The Mighty Nettle


STINGING NETTLE (Urtica dioica)

Stinging Nettle is one of those medicinal herbs that borders on being a food. It is arguably one of the most nutritious wild plants in North America, providing a significant amount of highly absorbable vitamins and minerals, along with chlorophyll and a full spectrum of plant-based protein.

It is an edible wild green which can be harvested from June through October. Be sure to clip the newer growth with protected hands to avoid nettle's notorious sting and steam or cook the greens before eating. The dried leaves and seeds make an ideal nourishing tea for the winter months.

All parts of the plant are used as medicine – leaf, root and seed. It is a restorative and nutritive tonic, as well as a gentle detoxifier for the kidneys and bladder. Various types of Nettle preparations are used in the treatment of gout, osteoarthritis, seasonal allergies, benign prostatic hyperplasia (BPH), and anemia.

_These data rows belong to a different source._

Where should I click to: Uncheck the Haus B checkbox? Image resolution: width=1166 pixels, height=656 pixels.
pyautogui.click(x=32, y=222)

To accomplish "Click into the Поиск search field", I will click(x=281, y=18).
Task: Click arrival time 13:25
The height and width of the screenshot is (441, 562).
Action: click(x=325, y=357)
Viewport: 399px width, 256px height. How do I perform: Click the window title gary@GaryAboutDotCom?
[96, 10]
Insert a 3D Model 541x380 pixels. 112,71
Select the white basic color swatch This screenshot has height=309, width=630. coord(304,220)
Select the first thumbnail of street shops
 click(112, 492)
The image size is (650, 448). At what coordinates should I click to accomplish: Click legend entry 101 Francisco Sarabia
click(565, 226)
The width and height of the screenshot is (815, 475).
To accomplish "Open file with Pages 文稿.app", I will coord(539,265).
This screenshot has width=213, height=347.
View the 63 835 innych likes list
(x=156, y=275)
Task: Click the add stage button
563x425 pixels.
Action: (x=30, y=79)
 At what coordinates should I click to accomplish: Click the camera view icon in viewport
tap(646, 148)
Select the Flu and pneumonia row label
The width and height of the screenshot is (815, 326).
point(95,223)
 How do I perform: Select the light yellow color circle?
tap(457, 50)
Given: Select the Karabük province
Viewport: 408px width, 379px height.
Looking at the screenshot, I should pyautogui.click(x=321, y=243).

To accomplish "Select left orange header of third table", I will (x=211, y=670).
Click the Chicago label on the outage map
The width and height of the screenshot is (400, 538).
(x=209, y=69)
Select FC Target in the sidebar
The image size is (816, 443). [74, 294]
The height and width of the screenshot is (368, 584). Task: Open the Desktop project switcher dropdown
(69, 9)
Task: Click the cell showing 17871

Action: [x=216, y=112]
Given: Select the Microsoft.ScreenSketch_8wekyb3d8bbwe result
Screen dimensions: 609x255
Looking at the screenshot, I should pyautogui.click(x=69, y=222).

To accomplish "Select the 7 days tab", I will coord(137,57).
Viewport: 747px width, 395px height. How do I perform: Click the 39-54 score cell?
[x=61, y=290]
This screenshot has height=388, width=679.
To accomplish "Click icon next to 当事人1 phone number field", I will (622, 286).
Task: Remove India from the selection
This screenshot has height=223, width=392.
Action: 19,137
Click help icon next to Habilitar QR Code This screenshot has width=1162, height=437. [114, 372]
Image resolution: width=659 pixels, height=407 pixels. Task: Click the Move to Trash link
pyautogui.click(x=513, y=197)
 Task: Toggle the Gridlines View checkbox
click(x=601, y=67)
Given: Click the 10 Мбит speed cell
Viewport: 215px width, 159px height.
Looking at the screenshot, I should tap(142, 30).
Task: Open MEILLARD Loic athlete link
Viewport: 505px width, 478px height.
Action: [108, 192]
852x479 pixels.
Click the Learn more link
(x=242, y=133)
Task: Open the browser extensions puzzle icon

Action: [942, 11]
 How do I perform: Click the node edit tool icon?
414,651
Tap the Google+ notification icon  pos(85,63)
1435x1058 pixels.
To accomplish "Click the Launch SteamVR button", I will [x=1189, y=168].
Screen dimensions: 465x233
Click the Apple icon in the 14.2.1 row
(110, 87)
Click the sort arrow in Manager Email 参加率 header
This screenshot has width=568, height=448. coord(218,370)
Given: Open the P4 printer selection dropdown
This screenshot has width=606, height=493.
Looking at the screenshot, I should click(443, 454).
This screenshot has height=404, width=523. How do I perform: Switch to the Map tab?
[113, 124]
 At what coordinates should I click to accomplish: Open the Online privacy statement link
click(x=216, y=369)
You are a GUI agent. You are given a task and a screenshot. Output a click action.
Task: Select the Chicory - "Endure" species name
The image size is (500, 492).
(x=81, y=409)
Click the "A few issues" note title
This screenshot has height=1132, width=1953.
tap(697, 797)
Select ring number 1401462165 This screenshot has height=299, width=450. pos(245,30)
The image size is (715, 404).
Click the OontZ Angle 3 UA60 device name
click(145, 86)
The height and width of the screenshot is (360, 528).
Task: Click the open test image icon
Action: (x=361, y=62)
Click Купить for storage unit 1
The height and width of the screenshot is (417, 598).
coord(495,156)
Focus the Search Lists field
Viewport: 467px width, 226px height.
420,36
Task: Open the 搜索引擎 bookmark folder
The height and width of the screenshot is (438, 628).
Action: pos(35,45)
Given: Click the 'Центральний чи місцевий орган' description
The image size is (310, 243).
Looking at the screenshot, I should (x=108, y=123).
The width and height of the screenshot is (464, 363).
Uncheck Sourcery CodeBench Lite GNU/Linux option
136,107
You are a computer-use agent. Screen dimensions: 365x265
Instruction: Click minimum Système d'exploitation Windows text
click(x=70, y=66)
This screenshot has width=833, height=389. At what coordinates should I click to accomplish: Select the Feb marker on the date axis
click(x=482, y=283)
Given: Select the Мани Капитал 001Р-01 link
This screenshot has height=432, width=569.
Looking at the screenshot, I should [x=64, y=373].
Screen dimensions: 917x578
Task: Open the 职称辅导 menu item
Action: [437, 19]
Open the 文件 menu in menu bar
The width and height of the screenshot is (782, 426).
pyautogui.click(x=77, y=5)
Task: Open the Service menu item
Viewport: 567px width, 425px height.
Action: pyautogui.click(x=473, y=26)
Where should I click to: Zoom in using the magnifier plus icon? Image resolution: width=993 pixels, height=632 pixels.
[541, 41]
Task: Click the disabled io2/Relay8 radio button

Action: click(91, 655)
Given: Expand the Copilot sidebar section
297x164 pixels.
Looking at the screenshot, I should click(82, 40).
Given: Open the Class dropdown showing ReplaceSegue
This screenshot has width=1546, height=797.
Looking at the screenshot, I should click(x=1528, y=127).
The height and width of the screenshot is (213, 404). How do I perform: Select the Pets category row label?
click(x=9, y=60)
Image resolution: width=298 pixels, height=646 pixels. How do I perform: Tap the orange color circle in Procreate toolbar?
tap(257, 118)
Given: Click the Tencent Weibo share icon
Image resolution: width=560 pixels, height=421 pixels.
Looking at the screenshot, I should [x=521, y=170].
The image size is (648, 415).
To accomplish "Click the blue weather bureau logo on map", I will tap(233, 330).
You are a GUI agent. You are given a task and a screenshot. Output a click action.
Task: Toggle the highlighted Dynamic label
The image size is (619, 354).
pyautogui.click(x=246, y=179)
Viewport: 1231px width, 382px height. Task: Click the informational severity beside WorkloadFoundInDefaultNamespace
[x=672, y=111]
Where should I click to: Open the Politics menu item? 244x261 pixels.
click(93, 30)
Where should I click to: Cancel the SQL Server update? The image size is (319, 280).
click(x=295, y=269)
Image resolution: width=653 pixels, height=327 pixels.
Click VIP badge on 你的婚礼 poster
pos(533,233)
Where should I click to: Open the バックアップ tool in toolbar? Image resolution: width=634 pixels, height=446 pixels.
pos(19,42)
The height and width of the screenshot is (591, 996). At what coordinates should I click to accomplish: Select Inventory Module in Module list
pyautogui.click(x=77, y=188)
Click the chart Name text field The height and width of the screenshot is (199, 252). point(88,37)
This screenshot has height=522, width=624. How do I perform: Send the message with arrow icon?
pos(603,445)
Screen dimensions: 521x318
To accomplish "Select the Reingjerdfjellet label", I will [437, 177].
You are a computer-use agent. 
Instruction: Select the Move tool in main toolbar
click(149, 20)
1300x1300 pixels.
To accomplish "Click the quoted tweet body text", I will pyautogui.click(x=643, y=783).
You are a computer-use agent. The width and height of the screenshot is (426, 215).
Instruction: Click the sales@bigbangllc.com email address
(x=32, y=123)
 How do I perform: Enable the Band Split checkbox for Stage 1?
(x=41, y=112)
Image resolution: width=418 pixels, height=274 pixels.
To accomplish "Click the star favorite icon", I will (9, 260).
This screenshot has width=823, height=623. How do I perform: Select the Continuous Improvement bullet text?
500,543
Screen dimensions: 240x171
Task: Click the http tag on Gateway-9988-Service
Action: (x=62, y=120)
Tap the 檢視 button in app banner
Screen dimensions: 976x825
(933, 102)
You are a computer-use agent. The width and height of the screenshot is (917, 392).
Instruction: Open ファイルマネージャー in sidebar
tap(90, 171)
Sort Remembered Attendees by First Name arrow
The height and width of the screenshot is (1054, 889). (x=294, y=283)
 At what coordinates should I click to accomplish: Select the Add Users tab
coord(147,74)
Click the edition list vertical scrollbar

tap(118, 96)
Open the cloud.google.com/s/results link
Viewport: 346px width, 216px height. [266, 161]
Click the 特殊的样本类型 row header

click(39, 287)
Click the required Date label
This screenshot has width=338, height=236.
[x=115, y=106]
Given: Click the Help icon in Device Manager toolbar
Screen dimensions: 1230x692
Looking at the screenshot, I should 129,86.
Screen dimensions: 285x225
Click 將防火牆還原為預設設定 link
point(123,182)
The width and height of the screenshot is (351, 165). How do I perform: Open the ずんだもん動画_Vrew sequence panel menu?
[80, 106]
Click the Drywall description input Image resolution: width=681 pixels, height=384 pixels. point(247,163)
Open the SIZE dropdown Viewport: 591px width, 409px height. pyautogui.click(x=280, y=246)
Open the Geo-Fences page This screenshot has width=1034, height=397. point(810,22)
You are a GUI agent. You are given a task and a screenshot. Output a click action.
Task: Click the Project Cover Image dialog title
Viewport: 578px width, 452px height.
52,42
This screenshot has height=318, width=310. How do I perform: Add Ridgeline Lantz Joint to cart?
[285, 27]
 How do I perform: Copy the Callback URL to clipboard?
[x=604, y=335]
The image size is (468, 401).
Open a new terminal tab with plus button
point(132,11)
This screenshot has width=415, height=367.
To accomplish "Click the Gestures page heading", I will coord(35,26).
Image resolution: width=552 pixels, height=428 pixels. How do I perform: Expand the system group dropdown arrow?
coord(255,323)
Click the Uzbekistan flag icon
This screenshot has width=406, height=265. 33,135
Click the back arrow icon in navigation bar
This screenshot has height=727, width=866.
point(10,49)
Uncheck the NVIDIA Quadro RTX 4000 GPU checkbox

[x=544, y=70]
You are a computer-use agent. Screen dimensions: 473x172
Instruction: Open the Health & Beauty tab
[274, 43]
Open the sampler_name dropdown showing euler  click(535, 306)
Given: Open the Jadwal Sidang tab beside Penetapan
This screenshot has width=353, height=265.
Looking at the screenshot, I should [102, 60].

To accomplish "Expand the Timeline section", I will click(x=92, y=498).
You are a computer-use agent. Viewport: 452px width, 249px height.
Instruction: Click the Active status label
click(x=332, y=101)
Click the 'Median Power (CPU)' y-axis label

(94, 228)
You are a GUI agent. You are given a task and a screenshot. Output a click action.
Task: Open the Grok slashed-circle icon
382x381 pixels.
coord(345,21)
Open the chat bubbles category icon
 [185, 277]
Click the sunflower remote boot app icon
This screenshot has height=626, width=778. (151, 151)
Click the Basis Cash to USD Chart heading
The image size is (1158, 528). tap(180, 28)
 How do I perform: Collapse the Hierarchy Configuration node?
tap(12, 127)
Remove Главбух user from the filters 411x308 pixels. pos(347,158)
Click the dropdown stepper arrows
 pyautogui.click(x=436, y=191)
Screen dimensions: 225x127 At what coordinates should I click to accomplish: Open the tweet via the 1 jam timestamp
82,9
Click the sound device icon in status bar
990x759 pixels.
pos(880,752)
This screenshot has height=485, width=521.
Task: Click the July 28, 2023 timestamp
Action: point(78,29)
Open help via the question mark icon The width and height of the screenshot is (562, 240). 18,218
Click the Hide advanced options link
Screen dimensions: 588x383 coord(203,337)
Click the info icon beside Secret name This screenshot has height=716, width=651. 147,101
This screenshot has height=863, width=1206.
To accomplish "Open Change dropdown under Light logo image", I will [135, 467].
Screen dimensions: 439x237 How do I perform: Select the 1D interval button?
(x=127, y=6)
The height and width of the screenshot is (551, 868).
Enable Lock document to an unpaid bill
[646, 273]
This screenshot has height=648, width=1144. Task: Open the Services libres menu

Nettle is a mild diuretic with alkalizing and anti-inflammatory properties, helping the body to flush out acidic waste. As a mild astringent it will tone and dry mucous membranes, relieving the body of excess mucus. Nettle also provides caffeine-free energy in the form of dense nutrition. It contains a wide spectrum of vitamins and minerals but is particularly rich in:

·      Calcium

·      Magnesium

·      Manganese

·      Iron

·      Vitamin A with Beta-carotenes

·      Vitamin K



Personally I use nettle leaf and seed tea extensively in the winter time, when the cold and lack of sunlight becomes depleting for me. It energizes me like a multivitamin would, without overexciting my system. Nettle fortifies the body with calm, grounded energy.

In clinical practice, I use nettle root as a prostate tonic, and the leaf and seed for people who are run down, anemic, or need joint support. The freeze-dried leaf or fresh leaf extract is most effective for seasonal allergies.

Many herbalists like to add a dash of lemon or apple cider vinegar to their infusions, to help the body better assimilate nettle's rich bounty of minerals. Adding molasses as a sweetener will boost the tea's level of bio-available iron for those prone to iron anemia.



Nettle has a really mild, neutral flavour, so its quite palatable to most people. However, it’s flavour can be nicely enhanced with the addition of herbs and spices like mint, lemon balm or ginger.

This winter I stocked up my dispensary with nettle seed and locally grown milky oat seeds. Similar to nettle, oat seeds are rich in nutrients, especially the minerals like calcium and magnesium. Combined together they nourish and soothe a frazzled nervous system in the most extraordinary way. I throw a rounded tablespoon of each into my 1 litre tea pot and steep for 30-60min if I am short on time or overnight if I am planning ahead.

I also like to make ‘Nettle Infusions’, a preparation popularized by folk herbalist Susan Weed. This method requires 1 full cup of dried leaf to 1 litre of hot water, steeped in a covered jar overnight. The tea will be a deep, dark green colour chock full of nutrition. It is a powerful energy booster for the weary and run down. I will typically do nettle infusions for 1-2 weeks to reboot my system, as part of a seasonal detox in winter or early spring.